Ainsi, les migrations étaient coutumières pour les Juifs de l’époque, afin d’échapper aux représailles aussi diverses que variées ( pendaison, bûcher, autodafés, etc...)
Nous déambulons, dans les allées ceinturant le dais.
- …Un mariage…ici…
Mon esprit s’évade…
- Dans cette salle émouvante, où le passé suinte à fleur de pierre, je me sens apaisée !
- Les murs sont recouverts de parchemins, de bas reliefs….les preuves que cette communauté existait depuis au moins le 14ème siècle.
- Dans une armoire en bois, mon grand Père me montre les rouleaux de la Thora.
- Je le regarde, sidérée…lui, l’athée ; pourquoi connait-il ces objets religieux ?
- Ignorant mon regard interrogateur, il m'entraine vers des inscriptions gravées sur des fragments de pierres tombales, datées de 1307. Notre guide nous explique qu’ils viennent de la Grande synagogue de Lisboa, et nous montre le nom divin symbolisé par trois points. Cette façon de représenter celui que l’on ne peut nommer, n’est-elle pas identique, dans les Manuscrits de La Mer Morte ?
- A ma grande surprise mon Grand Père me donne la réponse !
- Il me parle de l’élimination de cette religion par l’obligation du baptême de tous les juifs à partir de 1495: la conversion ou l’exil !
- Puis du tribunal de l’Inquisition, traquant sans relâche, tous ces … marranos… ces porcs…ces conversos…
- Et, encore des autodafés, rendant les recherches très difficiles, dans les bibliothèques.
- Il me raconte le courage de ces juifs convertis, ces crypto-juifs, ces juifs clandestins qui au fil des siècles, ont bravé les dictats en pratiquant leur religion en cachette, malgré les risques très importants de délation.
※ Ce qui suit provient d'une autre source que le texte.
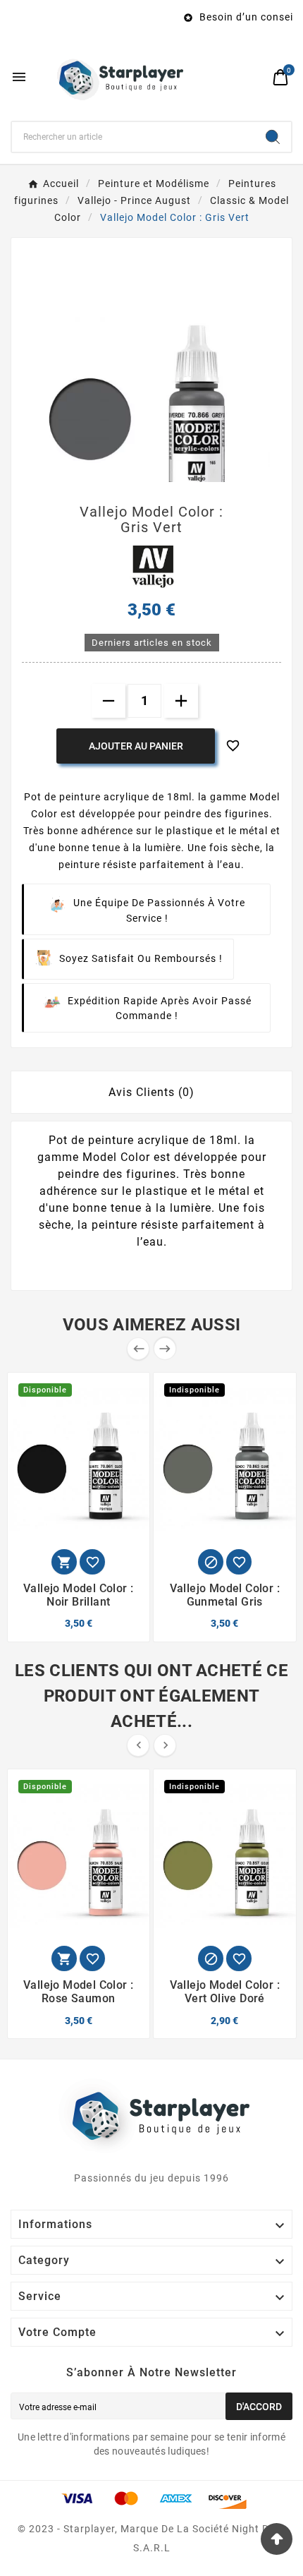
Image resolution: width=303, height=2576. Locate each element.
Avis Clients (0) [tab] (151, 1092)
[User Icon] (254, 77)
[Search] (273, 137)
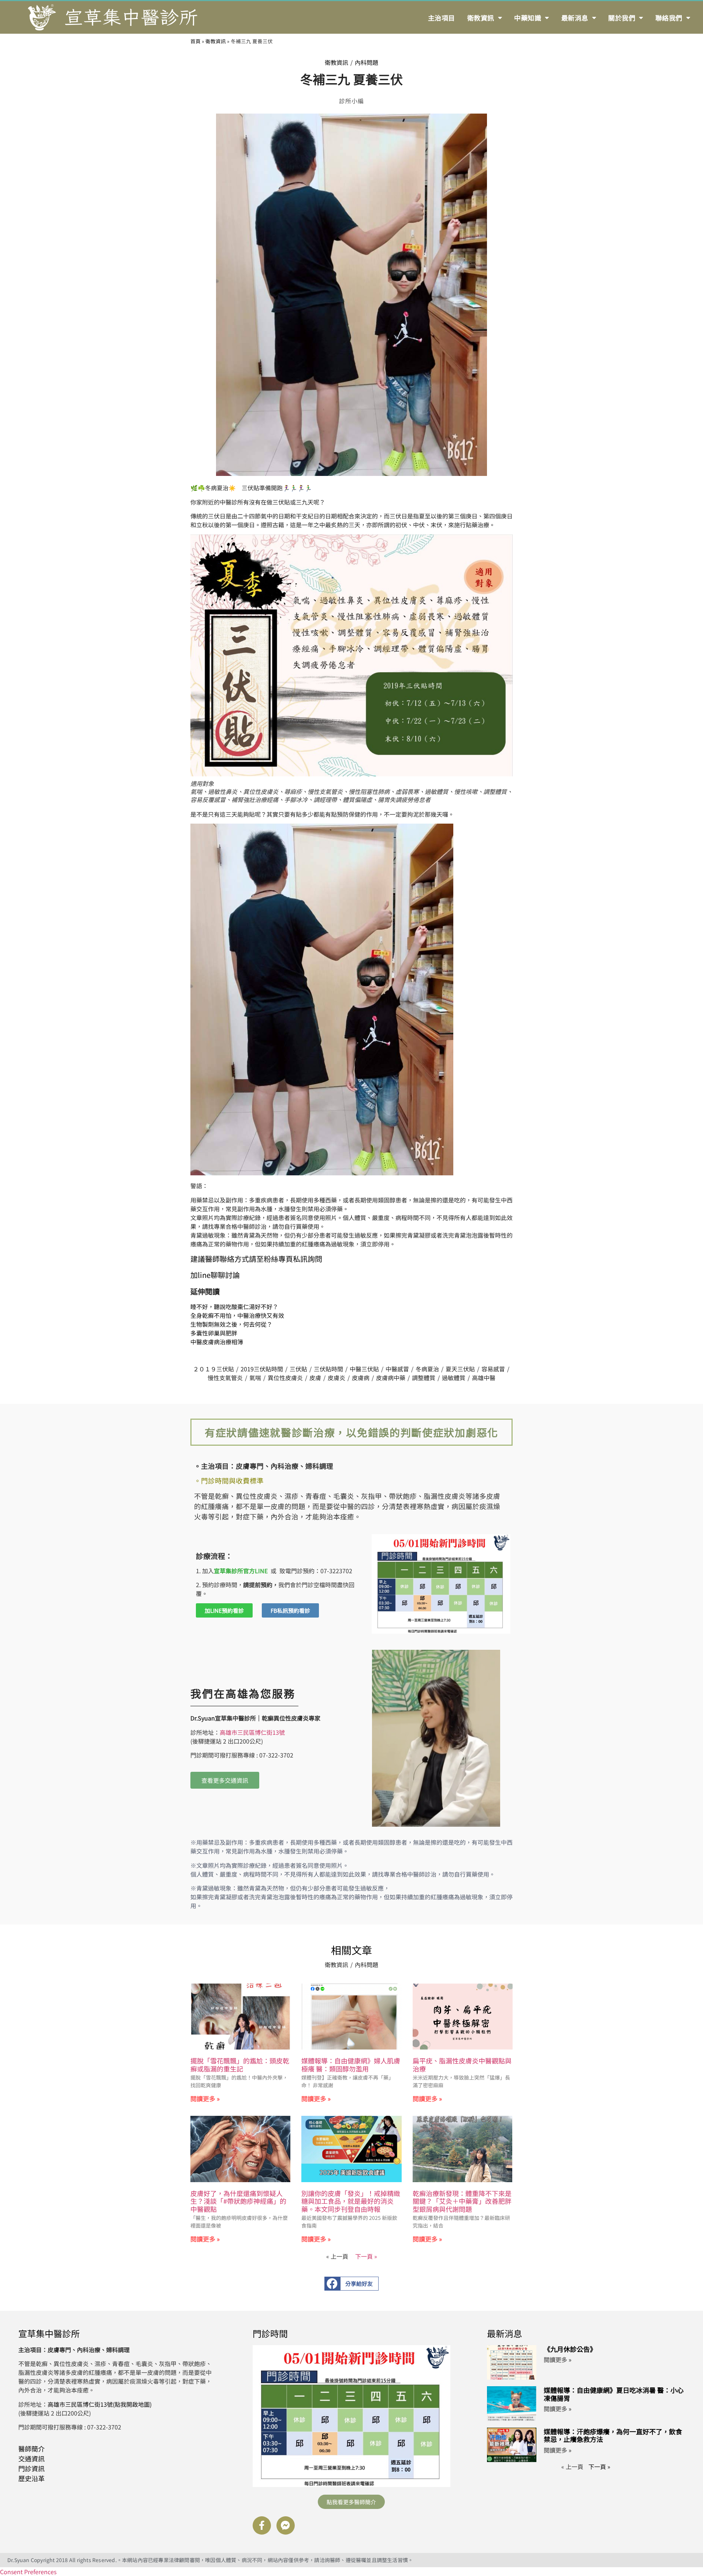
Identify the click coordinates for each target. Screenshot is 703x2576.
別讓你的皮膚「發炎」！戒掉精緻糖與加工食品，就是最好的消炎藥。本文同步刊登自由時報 (350, 2201)
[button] (351, 2284)
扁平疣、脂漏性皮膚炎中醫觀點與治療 (462, 2064)
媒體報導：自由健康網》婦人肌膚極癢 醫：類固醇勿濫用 (350, 2064)
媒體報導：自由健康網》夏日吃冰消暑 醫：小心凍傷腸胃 (614, 2394)
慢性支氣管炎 (225, 1377)
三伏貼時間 (328, 1368)
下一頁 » (366, 2256)
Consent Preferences (28, 2571)
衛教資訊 (480, 17)
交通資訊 (31, 2458)
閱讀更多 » (205, 2098)
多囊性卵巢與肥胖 (213, 1332)
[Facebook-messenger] (285, 2525)
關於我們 (621, 17)
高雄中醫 (483, 1377)
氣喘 (255, 1377)
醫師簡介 (31, 2448)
- L’émotion me gagne, ma gorge se serre. Mais en même temps, j’ai l’impression de savoir ce que je vais entendre.
- Dans cette vieille bâtisse si empreinte de mysticisme, et de solennité, je me sens chez moi, et, j’y suis bien.
- Soudain je réalise que la fiction peut parfois rejoindre la réalité.
- Tu te souviens, cette histoire inventée de toute pièce dans ma jeunesse, dans le seul but, de me créer des ancêtres, comme tout le monde, mais différents tout de même ?
- Je commence à penser qu’elle n’a pas investi mon cerveau innocemment !
Une façon peut être de me préparer à ce que j’allais découvrir.
-
Nous sortons, mon grand Père me conduit dans une de ces merveilleuses petites pâtisseries qui font florès dans ce pays. Nous commandons quelques pastéis de nata, ovo moles et autres petits reconstituants, qui me seront bien nécessaires. Car je ne doute pas que les révélations que je devine, risquent de bouleverser ma vie.